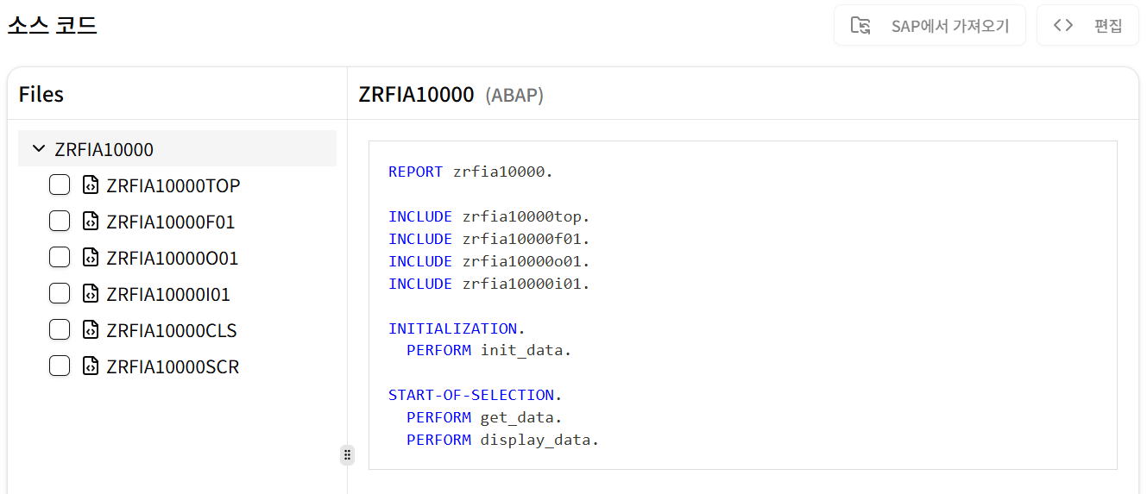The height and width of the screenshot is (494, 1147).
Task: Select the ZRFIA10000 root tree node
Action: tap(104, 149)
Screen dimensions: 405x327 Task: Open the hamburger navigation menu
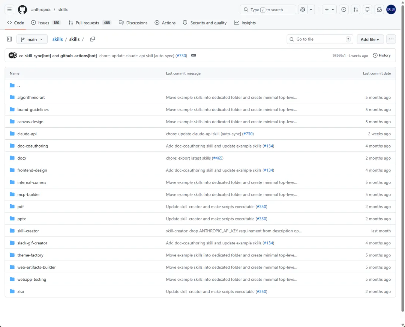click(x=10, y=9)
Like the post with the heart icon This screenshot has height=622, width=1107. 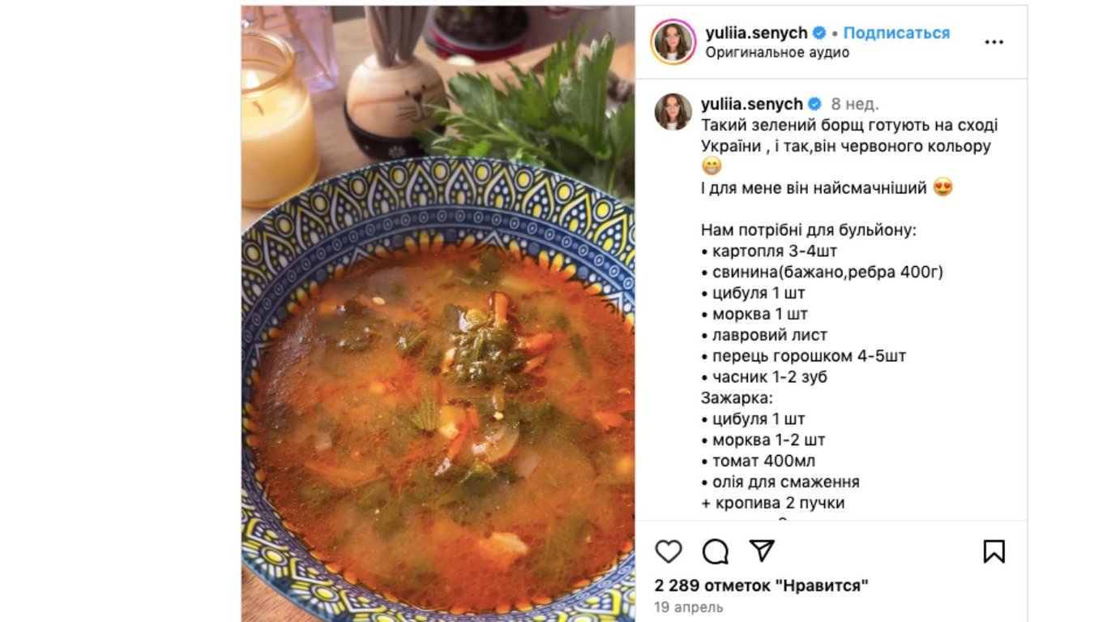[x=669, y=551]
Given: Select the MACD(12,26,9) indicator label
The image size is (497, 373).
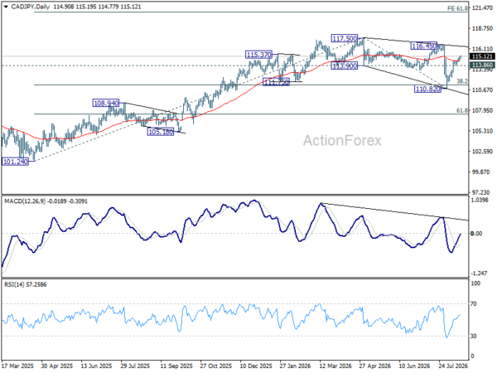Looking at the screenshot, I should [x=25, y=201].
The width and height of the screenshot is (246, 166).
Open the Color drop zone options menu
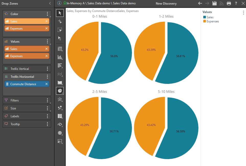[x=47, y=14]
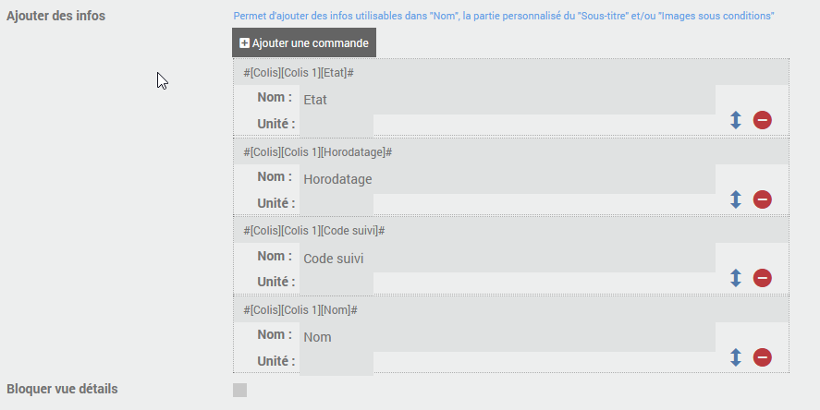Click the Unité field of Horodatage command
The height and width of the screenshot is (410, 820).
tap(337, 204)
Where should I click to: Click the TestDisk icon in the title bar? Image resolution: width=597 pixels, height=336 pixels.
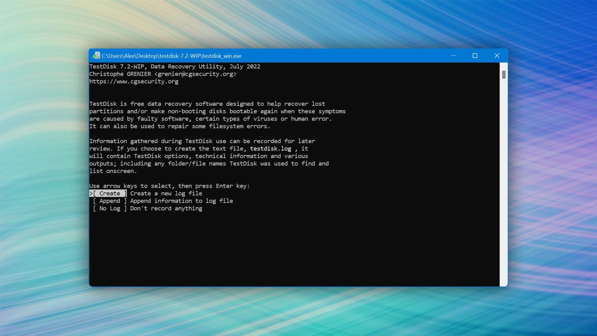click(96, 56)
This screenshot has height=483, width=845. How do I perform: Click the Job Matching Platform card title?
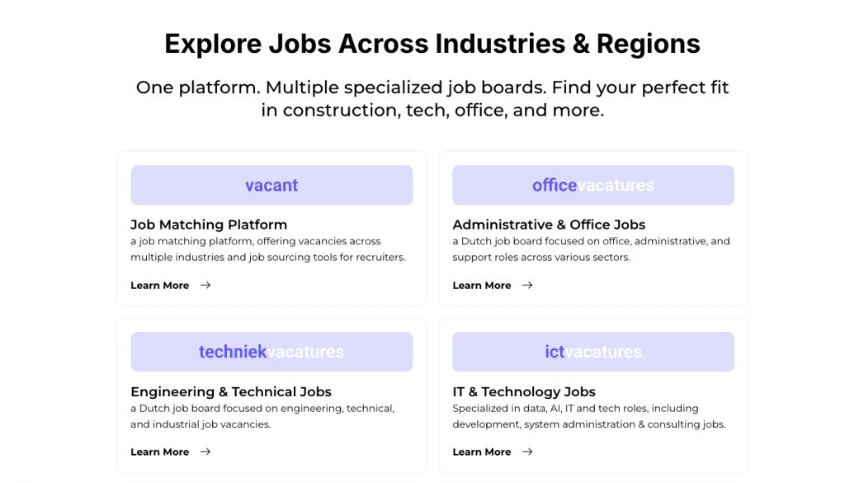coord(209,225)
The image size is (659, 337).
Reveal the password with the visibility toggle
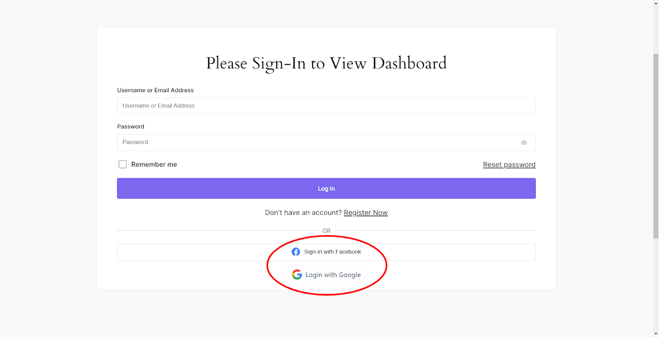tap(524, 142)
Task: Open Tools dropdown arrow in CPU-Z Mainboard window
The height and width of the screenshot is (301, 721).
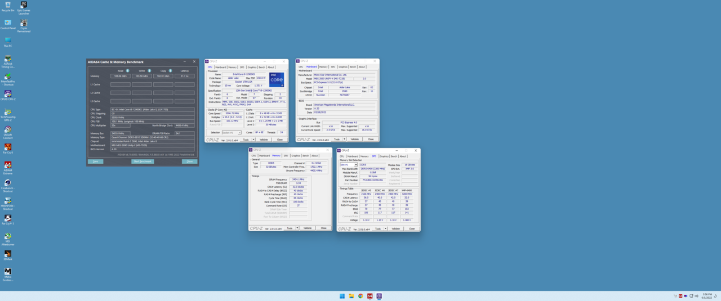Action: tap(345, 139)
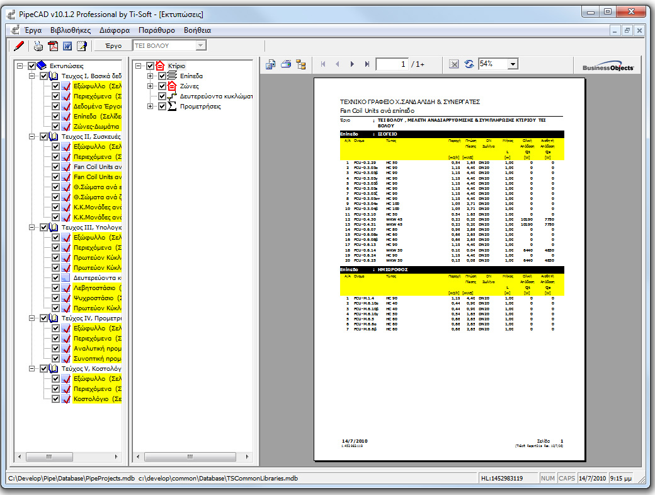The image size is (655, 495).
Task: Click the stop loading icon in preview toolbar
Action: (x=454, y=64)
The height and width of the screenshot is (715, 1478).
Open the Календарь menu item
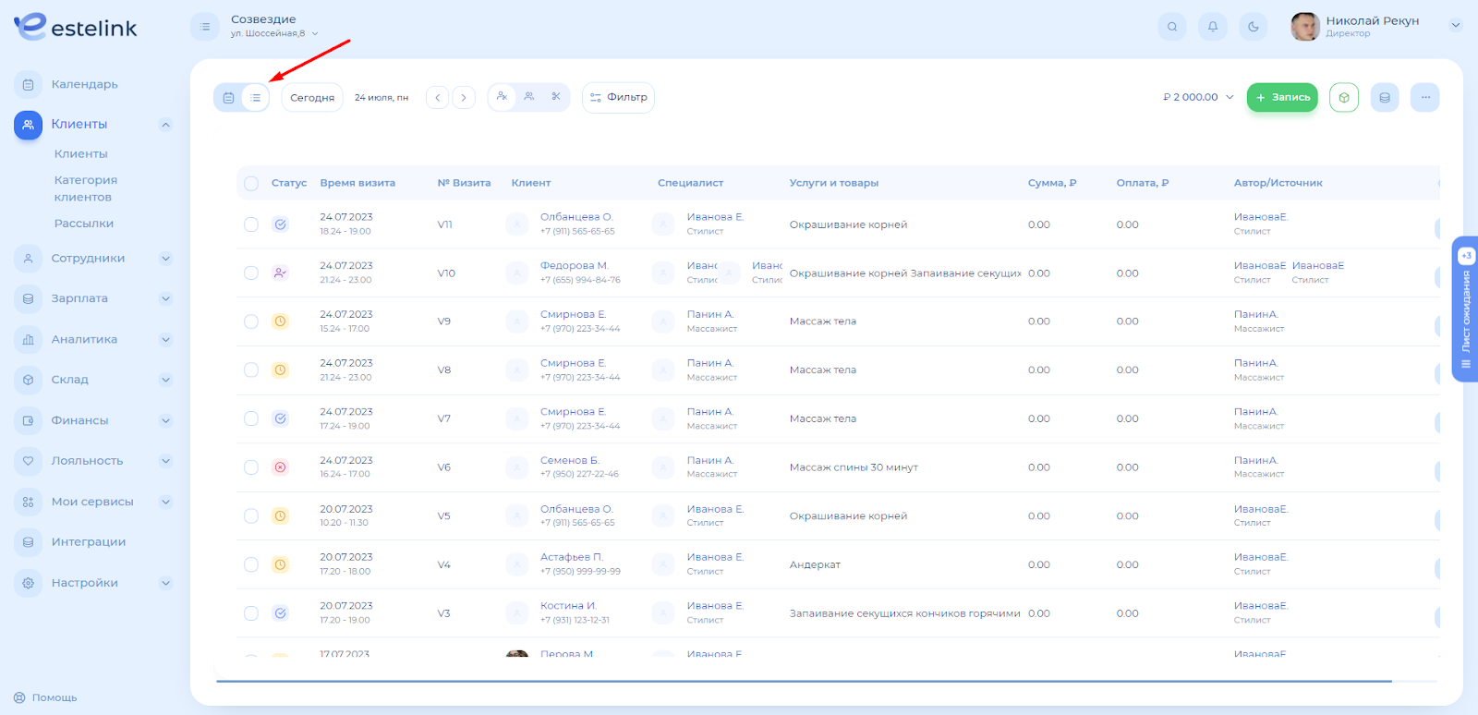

ACTION ITEM = For this exercise, output only the lines from the one bearing "Task: Open Tools" to the end of the material above, exactly as written, with pictures left out.

WRITTEN RESPONSE =
Task: Open Tools dropdown arrow in CPU-Z Mainboard window
The height and width of the screenshot is (301, 721).
Action: tap(345, 139)
The image size is (655, 495).
Task: Click the stop loading icon in preview toolbar
Action: (x=454, y=64)
The height and width of the screenshot is (715, 1478).
Open the Календарь menu item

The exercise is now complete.